圖2 各組HUVEC細胞管樣結構生成活性(Brdu,×200)

2.45-Aza-CdR對細胞VEGFR2表達的作用 隨含藥濃度增加，細胞內VEGFR2蛋白表達降低，見圖3。5-Aza-CdR可以明顯抑制VEGFR2蛋白表達，并與劑量濃度大小有正相關關系，濃度越大其抑制蛋白表達的作用也越明顯。

圖3 5-Aza-CdR干預HUVEC 24 h后VEGFR2表達

3 討 論

血管生成是腫瘤血管形成的經典方式，它是原有血管在腫瘤細胞分泌的各種促血管生長因子的作用下，經過一系列降解、EC增殖遷移導致形成新生血管的過程。雖然部分腫瘤的發生可以不伴有血管形成，但是因為其最初的原位癌有潛在漫長的休眠期，此時期腫瘤體積很小只有幾立方毫米，但當足夠數量的細胞從休眠表型轉變為血管化表型時，便會快速生長并會有轉移〔7〕。Folkman等〔8〕首次提出血管生成對于腫瘤生長和轉移的重要性，并由此推斷抑制腫瘤生長的有效措施可以是阻斷血管生成，在此機制中把腫瘤生長發生的機制歸結為腫瘤本身和依存的環境致使血管生成，主要是EC被刺激活化使拮抗因子平衡失調導致的過程，尤其會導致加速擴散增殖。

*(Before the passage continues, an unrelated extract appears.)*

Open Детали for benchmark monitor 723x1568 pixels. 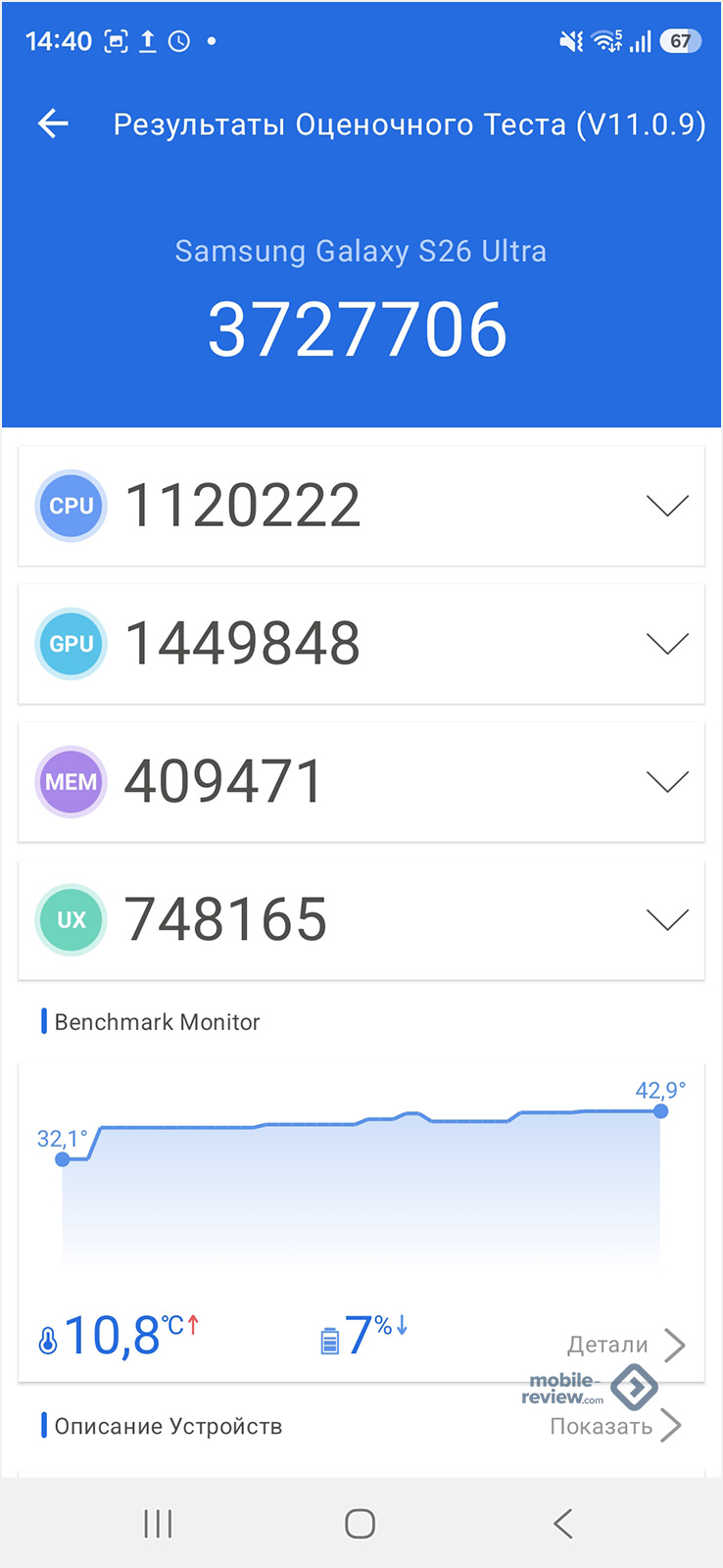click(x=625, y=1345)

此策略觀點被后來的學者接受，并一致認為腫瘤血管生成中EC的不斷增殖和遷移是極為重要的環節，并針對此機制研發了抑制EC的藥物，以此抑制腫瘤血管的生成。煙曲霉類似物TNP-470便是典型的腫瘤血管抑制劑，在臨床各種實體惡性腫瘤的遷移驗證中取得了較好的療效〔9〕。研究證明EC通過增加自身的血管生成或增加腫瘤細胞遷移到細胞外基質的侵襲能力來調節腫瘤細胞的侵襲能力〔10〕。而且研究已充分證明此種以EC為靶點來抵抗血管新生來抑制腫瘤細胞增殖是可行性極高的方式〔11〕。其主要表現為首先在腫瘤細胞刺激下的EC功能變化引起相關生化指標的變化可通過血液系統獲得直接體現，有利于腫瘤的早期預測；其次，EC也是腫瘤藥物治療時最先到達的靶細胞。

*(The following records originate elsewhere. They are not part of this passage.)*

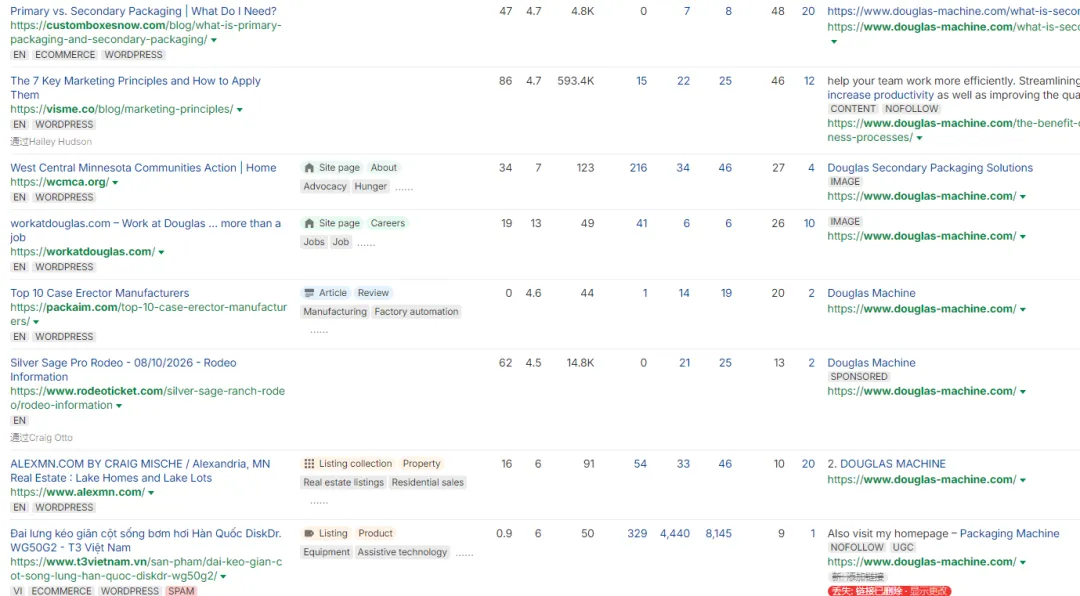Open the workatdouglas.com URL dropdown arrow
The height and width of the screenshot is (596, 1080).
click(161, 253)
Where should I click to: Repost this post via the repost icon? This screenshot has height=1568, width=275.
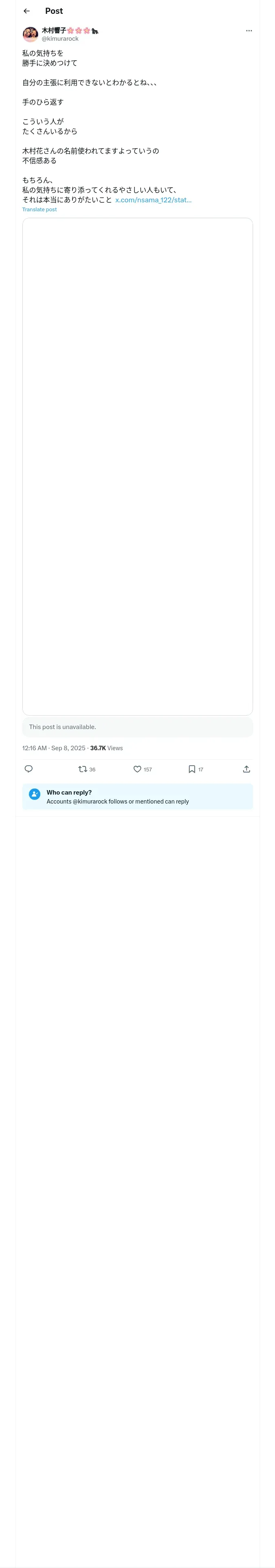(83, 769)
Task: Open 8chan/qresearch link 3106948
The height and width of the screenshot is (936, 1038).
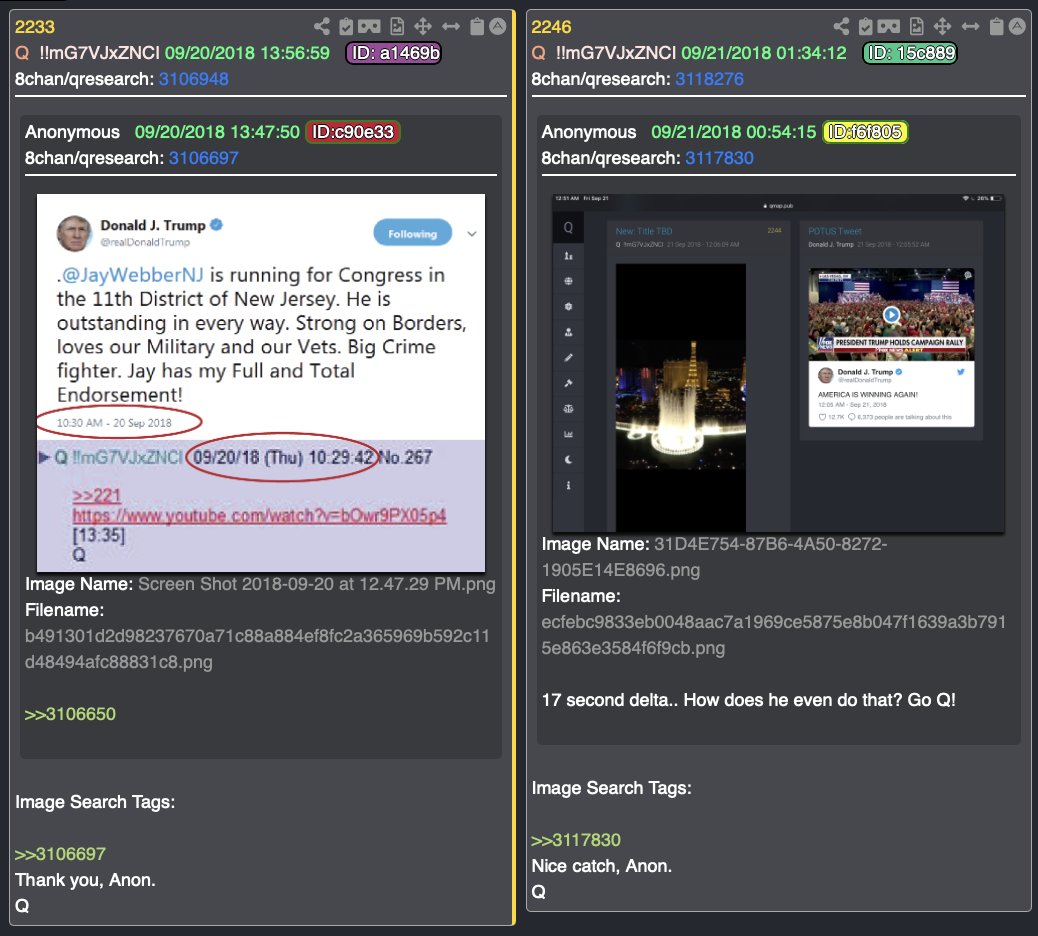Action: (x=194, y=79)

研究發現，非小細胞肺癌化療時采用5-Aza-CdR進行輔助可以改善藥敏降低，使細胞受到抑制和凋亡〔12〕。腫瘤血管的發生從單一細胞增殖開始逐漸發展為大量細胞增殖，新生血管會在原有基礎上快速增殖，通過細胞的不斷增殖來為HUVEC提供源源不斷的營養，而HUVEC反過來又會分泌多種物質來促進這個過程的加快，因此，抗血管生成首先就要抑制細胞增殖〔13〕。本研究提示，5-Aza-CdR在參與抑制血管生成過程的機制之一可能是抑制細胞增殖而起作用。

以含藥血清干預HUVEC來抑制其增殖和遷移使血管難以或者延遲生成，是依靠EC的黏附力降低以使EC損傷加快誘發腫瘤血管新生和轉移〔14，15〕。由此可見，腫瘤的發生和轉移中血管生成起到很大的作用，抑制此過程將是治療的一個有效措施。本研究提示5-Aza-CdR可能是抑制細胞遷移而阻滯血管生成來防治腫瘤的發生。

腫瘤的血管形成過程是增殖-遷移-血管形成〔8〕。血管生成的過程雖然復雜，但是其主要途徑之一便是EC的活化、增殖和遷移，最后形成管樣結構，在管樣結構形成的基礎上，再由多個血管芽相互連接形成血管網狀結構〔16〕。因此，抑制血管形成中的管樣結構，使其難以形成網狀結構是阻滯腫瘤發生的重要步驟。本研究表明，5-Aza-CdR可顯著抑制HUVEC的管腔形成。

不論是原發性還是轉移性的腫瘤均有內部因子失控的發生〔17〕。腫瘤在快速生長和侵襲周圍環境時需要較多的營養和有氧化條件，當所在血管不能滿足發展時會激發腫瘤細胞生成促進血管新生的因子，來改變局部環境利于其生長。在此過程中因為這些分泌的因子，EC會快速增殖、芽生，迅速形成管腔，以此建立連接功能性血供網為腫瘤提供充足的養分〔18〕。EC在新生血管的前端持續遷移以便于競爭頂端細胞，而這種趨勢需要細胞內環境信號的依賴〔19〕。通過腫瘤血管中EC前期研究，發現促進EC遷移是多種因子作用的結果，這些因子與其相應的受體及靶細胞結合以此促進遷移，來誘導血管新生，使腫瘤發生轉移，其中血管內皮生長因子(VEGF)便是影響EC遷移最重要的因子〔20〕。VEGF通過激活細胞外信號調節激酶和絲裂原活化蛋白激酶信號轉導途徑引起EC增殖和遷移。內皮頂端細胞在胞外VEGF誘導下，高表達的VEGFR2促使HUVEC更易于占據頂端位置〔21〕。而5-Aza-CdR還能干擾VEGFR2降低細胞能動性，使作為血管生成因子在腫瘤血管生成中具有強大調節性的最活躍和最強特異性的VEGF受到阻滯，抑制腫瘤的形成、轉移。本研究發現VEGFR2蛋白表達量顯著下降，其蛋白下降的程度與藥物濃度呈正比。

本課題組在前期研究的基礎發現5-Aza-CdR作為一種特異性甲基轉移酶抑制劑能夠抑制血液惡性腫瘤和多種實體腫瘤細胞，有著廣譜抗腫瘤的作用〔22〕。因此，充分利用其抗腫瘤的廣譜性質和去甲基化的作用，結合分子生物學研究藥物途徑抑制HUVEC的增殖、遷移、小管形成和血管因子受體蛋白的作用和表達，達到有效、安全、快速抑制惡性腫瘤細胞和治療腫瘤的目的，在目前的醫療水平階段有重要意義，是一種應用前景良好且有效的抗腫瘤藥物。